The present invention relates to a hydrogen fuel manufacturing system, a hydrogen fuel manufacturing method, and a hydrogen fuel manufacturing program.
In recent years, natural resource depletion and environmental destruction are regarded as a big problem on the earth, and it is highly required to establish the so-called zero emission type societies by means of recyclable energies. To solve this problem, it is recommendable to utilize natural energy sources such as the wind force and sunlight or the like. It is also recommended to exploit naturally existing energies that remain unused. Utilization of hydrogen that is almost infinitely present in the natural world also attracts the attention of those skilled in the art. The hydrogen is a storable and stockable energy source, which has focused attention as an alternative energy to fossil fuels.
Unfortunately, the active use of the above-noted natural energies is not yet widely popularized so that currently available electrical power generation still relies on the power generation with traditional fossil fuels as raw materials, which emit a great amount of carbon dioxide (CO2) gases. One reason of this is as follows. Since the quantity of electric power to be generated by using natural energy sources is much variable depending upon natural environments, it is very difficult to constantly supply electric power in a demand-oriented manner. However, in the today's trend of urging the inhibition of ecological destruction, people who demands clean energies has increased in number.
Consequently, in order to avoid these energy problems, it is expected to introduce a hydrogen energy and fuel battery cells using the same into land vehicles and homes. The hydrogen is chemically reacted with oxygen to release an energy while emitting water only. This reaction emits nothing other than the water. The hydrogen is manufacturable from several raw material by various techniques including, but not limited to, electrolyzation of water and quality modification of fossil energies and methanol compositions. With this approach, it becomes possible to store or stock it in high-pressure tanks or liquefaction tanks or hydrogen-absorbed alloys. By letting it chemically alter into the form of an organic hydride or methanol or the like, it is also possible to stock and supply hydrogen fuels.
Additionally, taking into consideration risks of an extreme energy loss occurring depending on the supply forms and also economical profits for high-pressure hydrogen, it seems likely that the business investment must be as small in scale as possible. However, using small-scale facility poses another problem as to an unwanted increase in cost or price of such hydrogen energy, which can occur due to the lack of an ability to smoothly perform the fuel supply required.
In addition, the hydrogen is generally believed to be a dangerous material, which requires equipment facility to have sufficient safety remedies so that an increased cost is taken for initial investment while increasing running costs thereof. Thus it is necessary to sell it while adding certain extra values to the hydrogen.
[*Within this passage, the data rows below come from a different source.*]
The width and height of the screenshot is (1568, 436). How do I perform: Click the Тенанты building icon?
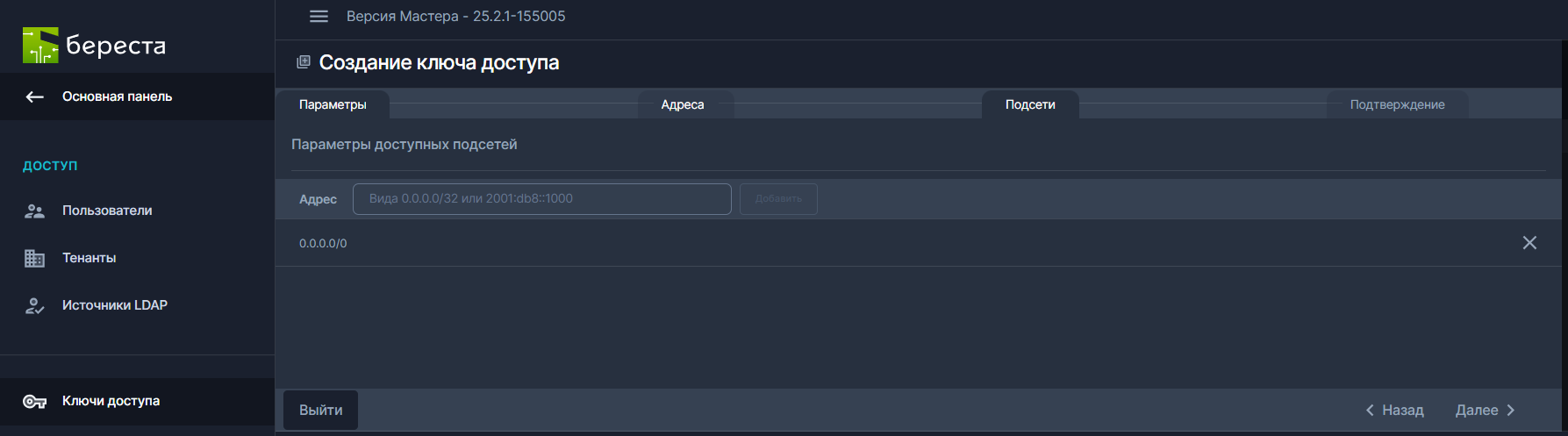click(35, 258)
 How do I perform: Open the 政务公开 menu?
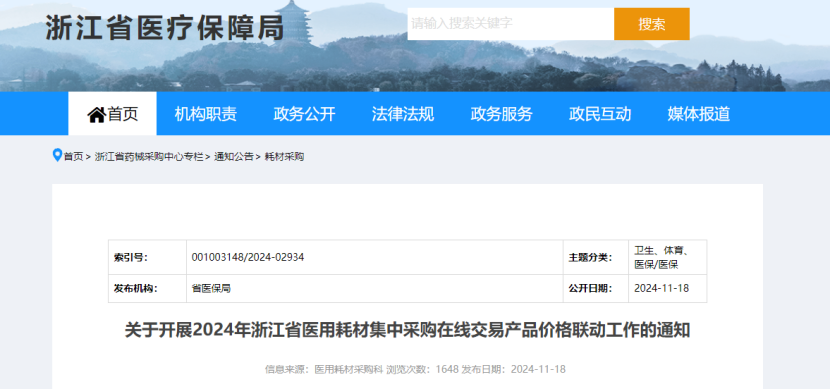click(304, 114)
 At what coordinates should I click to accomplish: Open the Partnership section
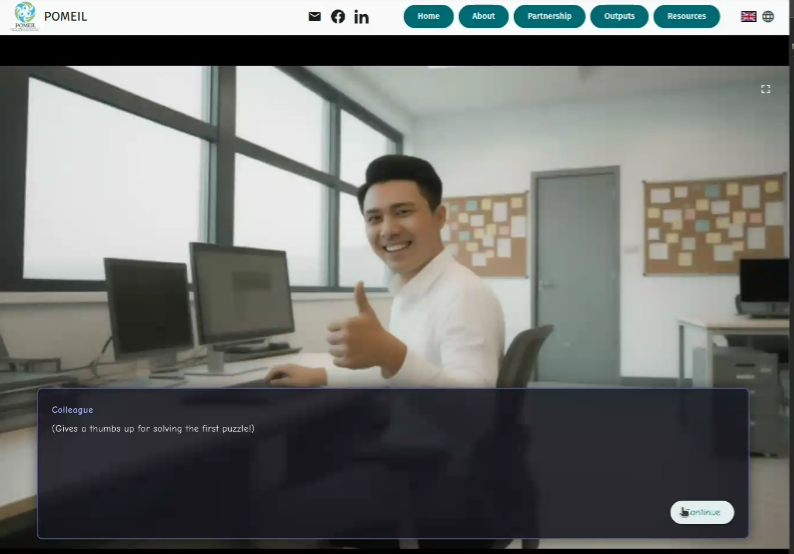549,17
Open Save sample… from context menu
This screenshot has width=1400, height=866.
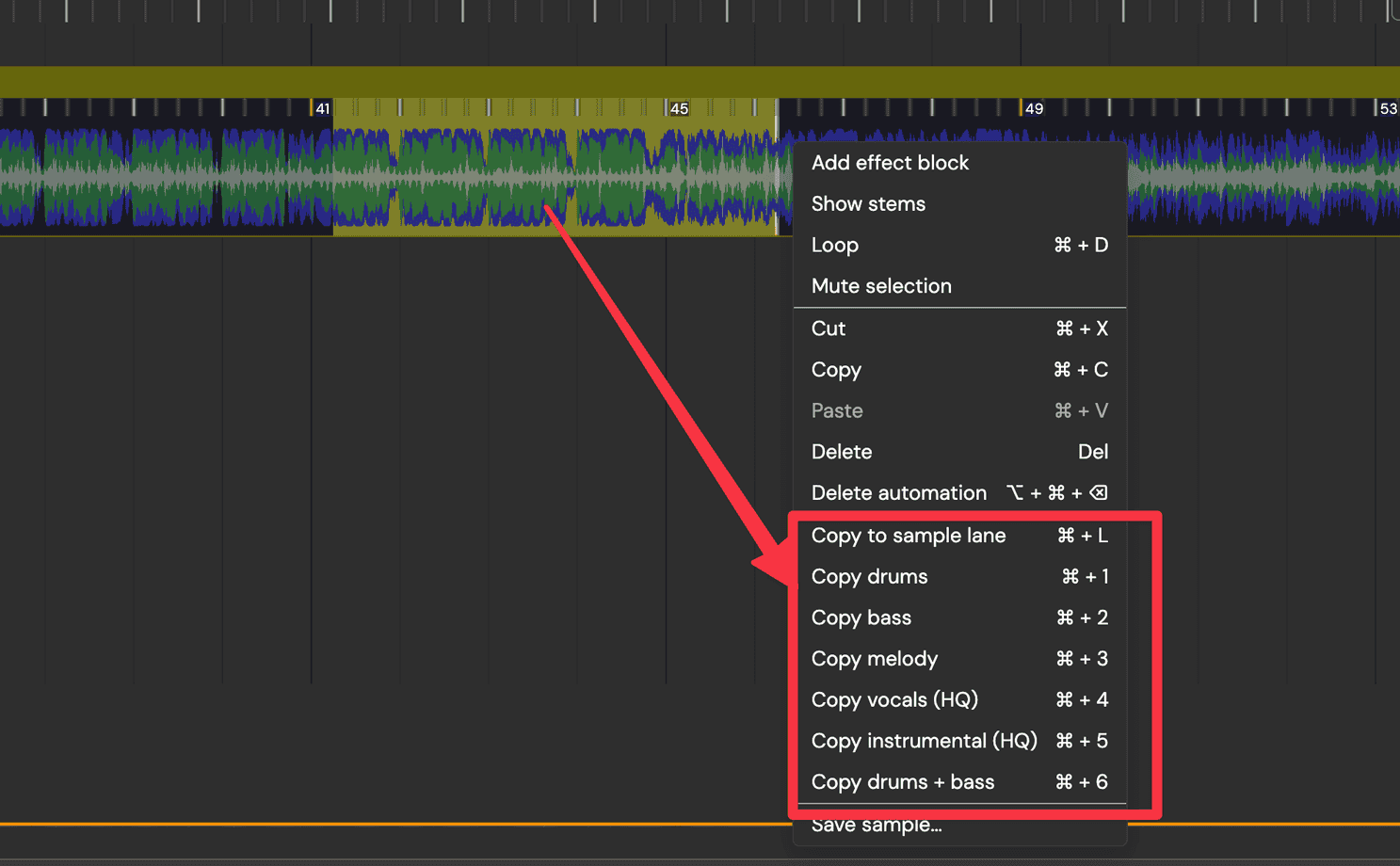point(877,826)
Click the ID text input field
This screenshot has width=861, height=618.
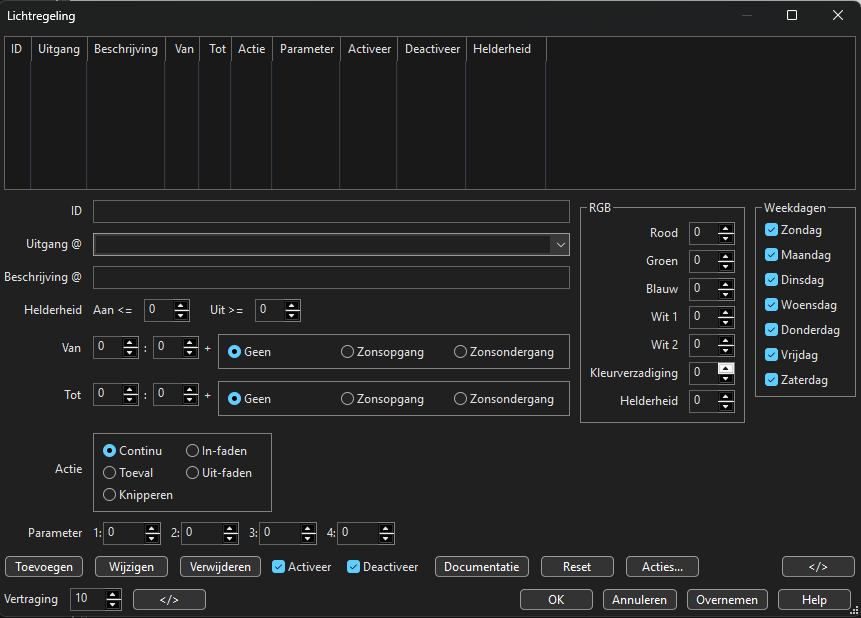[331, 211]
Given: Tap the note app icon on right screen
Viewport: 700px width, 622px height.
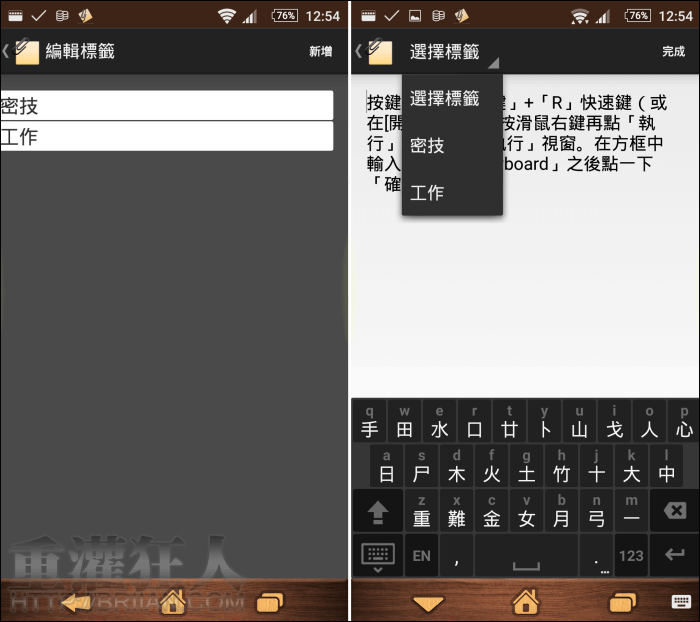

An approach to solving the above-noted problems is disclosed, for example, in JP-A-2001-315111 and JP-A-2003-130295. In this approach, a hydrogen-fueled land vehicle is designed to have communication functionalities, for informing a hydrogen supplying station of the fuel demander's fuel consumption information to thereby comprehend a hydrogen amount required for the hydrogen-fueled car, which is supposed to come to the hydrogen station sooner or later. Thus it becomes possible to set up a plan for filling the hydrogen into each hydrogen car at the hydrogen station. This indicates that even at a relatively small-scale hydrogen supply station, it is possible by manufacturing the hydrogen according to the plan to perform smooth and stable hydrogen refilling. It also indicated that the facility costs are reduced while lowering hydrogen prices.
However, the hydrogen is faced with several problems concerning the filling density and safety and also the necessity to argue about the inevitability of the use of fossil fuels, which problems occur depending upon the type of each supplying form. Hence, the hydrogen supply form is not exactly determined yet. Due to this, at the first stage or “seedtime” of the hydrogen that begins to be commercially popularized as a useful energy in human society, the hydrogen supply form varies from consumer to consumer and is thought to be hardly standardized. Accordingly, upon popularization of some hydrogen fuels, each hydrogen fuel is manufactured, resulting in scramble for the hydrogen that is a raw material. This leads to an increase in hydrogen price due to demand-versus-supply principles in the marketplace, which results in the hydrogen becoming higher in retail price.